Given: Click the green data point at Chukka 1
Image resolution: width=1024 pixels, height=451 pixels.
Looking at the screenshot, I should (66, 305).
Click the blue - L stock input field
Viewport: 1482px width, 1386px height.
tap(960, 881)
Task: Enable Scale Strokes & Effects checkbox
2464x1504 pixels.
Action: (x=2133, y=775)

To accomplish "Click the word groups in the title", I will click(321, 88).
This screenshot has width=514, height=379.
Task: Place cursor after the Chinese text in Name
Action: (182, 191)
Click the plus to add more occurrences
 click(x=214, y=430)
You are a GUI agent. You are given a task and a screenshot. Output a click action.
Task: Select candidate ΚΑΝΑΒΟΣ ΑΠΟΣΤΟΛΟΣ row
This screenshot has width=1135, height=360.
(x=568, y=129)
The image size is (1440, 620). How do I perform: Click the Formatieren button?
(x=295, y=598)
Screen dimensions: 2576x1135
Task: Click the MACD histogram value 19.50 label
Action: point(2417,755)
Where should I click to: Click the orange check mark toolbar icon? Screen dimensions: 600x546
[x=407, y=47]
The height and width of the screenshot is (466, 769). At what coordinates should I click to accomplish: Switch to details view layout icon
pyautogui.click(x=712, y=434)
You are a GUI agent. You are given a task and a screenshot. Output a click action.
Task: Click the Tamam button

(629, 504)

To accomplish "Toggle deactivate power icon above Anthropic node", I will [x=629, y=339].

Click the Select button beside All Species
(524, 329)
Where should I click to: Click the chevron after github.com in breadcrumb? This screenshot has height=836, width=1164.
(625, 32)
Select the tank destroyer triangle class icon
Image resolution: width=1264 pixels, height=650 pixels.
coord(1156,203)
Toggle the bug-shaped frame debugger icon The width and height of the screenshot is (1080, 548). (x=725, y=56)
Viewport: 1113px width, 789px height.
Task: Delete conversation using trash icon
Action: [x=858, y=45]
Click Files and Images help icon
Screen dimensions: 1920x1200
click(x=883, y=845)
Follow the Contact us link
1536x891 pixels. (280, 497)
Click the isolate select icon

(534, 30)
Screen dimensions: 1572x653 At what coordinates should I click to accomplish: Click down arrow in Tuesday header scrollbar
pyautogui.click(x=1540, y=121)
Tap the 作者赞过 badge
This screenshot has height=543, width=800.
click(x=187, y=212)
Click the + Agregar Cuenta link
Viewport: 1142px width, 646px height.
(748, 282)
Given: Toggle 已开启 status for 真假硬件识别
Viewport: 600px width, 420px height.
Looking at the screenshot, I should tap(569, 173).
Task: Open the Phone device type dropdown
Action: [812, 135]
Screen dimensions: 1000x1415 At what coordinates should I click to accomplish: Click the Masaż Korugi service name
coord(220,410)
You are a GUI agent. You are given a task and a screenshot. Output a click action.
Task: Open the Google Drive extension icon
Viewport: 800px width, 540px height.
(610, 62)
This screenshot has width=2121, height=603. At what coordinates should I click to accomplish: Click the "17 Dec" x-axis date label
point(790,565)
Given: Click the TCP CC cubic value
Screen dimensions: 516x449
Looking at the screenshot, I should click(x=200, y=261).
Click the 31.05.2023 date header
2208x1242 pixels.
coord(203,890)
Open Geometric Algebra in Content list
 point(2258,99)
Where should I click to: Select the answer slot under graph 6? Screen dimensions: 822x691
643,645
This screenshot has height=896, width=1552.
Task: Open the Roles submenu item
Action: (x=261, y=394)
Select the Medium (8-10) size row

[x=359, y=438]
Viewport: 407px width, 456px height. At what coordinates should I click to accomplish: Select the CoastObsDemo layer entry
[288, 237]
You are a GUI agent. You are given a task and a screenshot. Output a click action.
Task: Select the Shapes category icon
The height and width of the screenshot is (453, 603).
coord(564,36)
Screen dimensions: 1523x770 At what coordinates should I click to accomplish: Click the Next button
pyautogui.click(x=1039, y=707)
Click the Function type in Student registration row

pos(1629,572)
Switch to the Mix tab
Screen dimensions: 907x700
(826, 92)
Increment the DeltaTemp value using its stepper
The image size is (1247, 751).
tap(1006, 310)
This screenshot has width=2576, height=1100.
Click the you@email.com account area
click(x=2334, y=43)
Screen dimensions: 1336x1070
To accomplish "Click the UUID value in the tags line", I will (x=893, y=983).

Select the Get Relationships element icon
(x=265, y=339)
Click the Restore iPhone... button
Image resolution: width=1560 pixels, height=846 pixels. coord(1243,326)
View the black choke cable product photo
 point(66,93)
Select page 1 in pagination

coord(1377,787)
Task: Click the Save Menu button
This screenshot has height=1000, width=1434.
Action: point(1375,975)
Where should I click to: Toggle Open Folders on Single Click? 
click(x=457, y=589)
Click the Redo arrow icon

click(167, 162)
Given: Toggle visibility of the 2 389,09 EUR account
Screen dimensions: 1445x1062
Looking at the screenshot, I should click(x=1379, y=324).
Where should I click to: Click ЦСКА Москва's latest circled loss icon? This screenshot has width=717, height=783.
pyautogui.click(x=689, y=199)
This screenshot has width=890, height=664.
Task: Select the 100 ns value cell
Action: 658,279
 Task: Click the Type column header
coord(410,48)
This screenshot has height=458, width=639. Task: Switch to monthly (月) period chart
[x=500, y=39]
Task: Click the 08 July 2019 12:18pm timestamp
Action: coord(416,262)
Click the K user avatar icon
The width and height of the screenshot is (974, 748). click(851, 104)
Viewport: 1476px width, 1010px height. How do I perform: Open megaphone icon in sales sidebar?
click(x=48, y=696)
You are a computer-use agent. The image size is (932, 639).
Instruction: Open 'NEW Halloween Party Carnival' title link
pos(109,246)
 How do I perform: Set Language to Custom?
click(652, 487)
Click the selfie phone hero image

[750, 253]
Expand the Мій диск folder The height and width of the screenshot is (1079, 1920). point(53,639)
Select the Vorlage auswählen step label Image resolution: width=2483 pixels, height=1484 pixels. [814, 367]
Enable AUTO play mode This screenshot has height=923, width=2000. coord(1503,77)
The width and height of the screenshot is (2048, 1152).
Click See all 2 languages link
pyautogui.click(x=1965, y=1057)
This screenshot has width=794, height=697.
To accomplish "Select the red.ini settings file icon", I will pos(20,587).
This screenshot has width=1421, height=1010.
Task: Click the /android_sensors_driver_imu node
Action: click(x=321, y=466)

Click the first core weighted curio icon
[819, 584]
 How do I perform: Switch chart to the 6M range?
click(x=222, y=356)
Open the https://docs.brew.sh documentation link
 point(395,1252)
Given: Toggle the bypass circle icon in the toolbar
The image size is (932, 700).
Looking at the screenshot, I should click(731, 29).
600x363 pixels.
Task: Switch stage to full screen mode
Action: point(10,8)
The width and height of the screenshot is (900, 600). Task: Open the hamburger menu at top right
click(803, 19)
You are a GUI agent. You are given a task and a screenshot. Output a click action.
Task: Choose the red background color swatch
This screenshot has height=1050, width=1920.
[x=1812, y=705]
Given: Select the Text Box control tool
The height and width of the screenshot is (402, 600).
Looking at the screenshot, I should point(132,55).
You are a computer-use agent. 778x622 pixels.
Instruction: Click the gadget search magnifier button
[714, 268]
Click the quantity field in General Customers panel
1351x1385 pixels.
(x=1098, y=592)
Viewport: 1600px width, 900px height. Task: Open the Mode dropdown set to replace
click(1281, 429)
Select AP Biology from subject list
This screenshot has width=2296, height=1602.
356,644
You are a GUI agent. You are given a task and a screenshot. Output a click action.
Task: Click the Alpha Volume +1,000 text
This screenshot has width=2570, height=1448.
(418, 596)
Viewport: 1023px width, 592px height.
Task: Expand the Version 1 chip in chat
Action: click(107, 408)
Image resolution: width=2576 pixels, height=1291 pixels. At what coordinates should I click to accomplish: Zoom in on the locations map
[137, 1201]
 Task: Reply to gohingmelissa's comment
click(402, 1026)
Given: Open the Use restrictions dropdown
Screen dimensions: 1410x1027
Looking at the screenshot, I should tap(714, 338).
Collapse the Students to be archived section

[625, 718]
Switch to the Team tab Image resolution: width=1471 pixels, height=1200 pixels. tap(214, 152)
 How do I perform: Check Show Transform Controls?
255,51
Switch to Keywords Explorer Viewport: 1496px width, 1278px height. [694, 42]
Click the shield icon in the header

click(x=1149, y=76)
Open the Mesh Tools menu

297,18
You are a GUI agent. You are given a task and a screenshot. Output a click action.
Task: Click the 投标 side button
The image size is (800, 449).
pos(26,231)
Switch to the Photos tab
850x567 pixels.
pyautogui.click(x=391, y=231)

- Short problem -
Revise the items from the first one through the line holding "coord(1156,203)", inclusive, replacing "chevron" with "arrow" and leaving everything else unchanged.

- Reply to the task -
Given: Click the green data point at Chukka 1
Image resolution: width=1024 pixels, height=451 pixels.
Looking at the screenshot, I should (66, 305).
Click the blue - L stock input field
Viewport: 1482px width, 1386px height.
tap(960, 881)
Task: Enable Scale Strokes & Effects checkbox
2464x1504 pixels.
Action: (x=2133, y=775)

To accomplish "Click the word groups in the title", I will click(321, 88).
This screenshot has width=514, height=379.
Task: Place cursor after the Chinese text in Name
Action: (182, 191)
Click the plus to add more occurrences
 click(x=214, y=430)
You are a GUI agent. You are given a task and a screenshot. Output a click action.
Task: Select candidate ΚΑΝΑΒΟΣ ΑΠΟΣΤΟΛΟΣ row
This screenshot has width=1135, height=360.
(x=568, y=129)
The image size is (1440, 620). How do I perform: Click the Formatieren button?
(x=295, y=598)
Screen dimensions: 2576x1135
Task: Click the MACD histogram value 19.50 label
Action: point(2417,755)
Where should I click to: Click the orange check mark toolbar icon? Screen dimensions: 600x546
[x=407, y=47]
The height and width of the screenshot is (466, 769). At what coordinates should I click to accomplish: Switch to details view layout icon
pyautogui.click(x=712, y=434)
You are a GUI agent. You are given a task and a screenshot. Output a click action.
Task: Click the Tamam button

(629, 504)

To accomplish "Toggle deactivate power icon above Anthropic node", I will [x=629, y=339].

Click the Select button beside All Species
(524, 329)
Where should I click to: Click the arrow after github.com in breadcrumb? This screenshot has height=836, width=1164.
(625, 32)
Select the tank destroyer triangle class icon
Image resolution: width=1264 pixels, height=650 pixels.
coord(1156,203)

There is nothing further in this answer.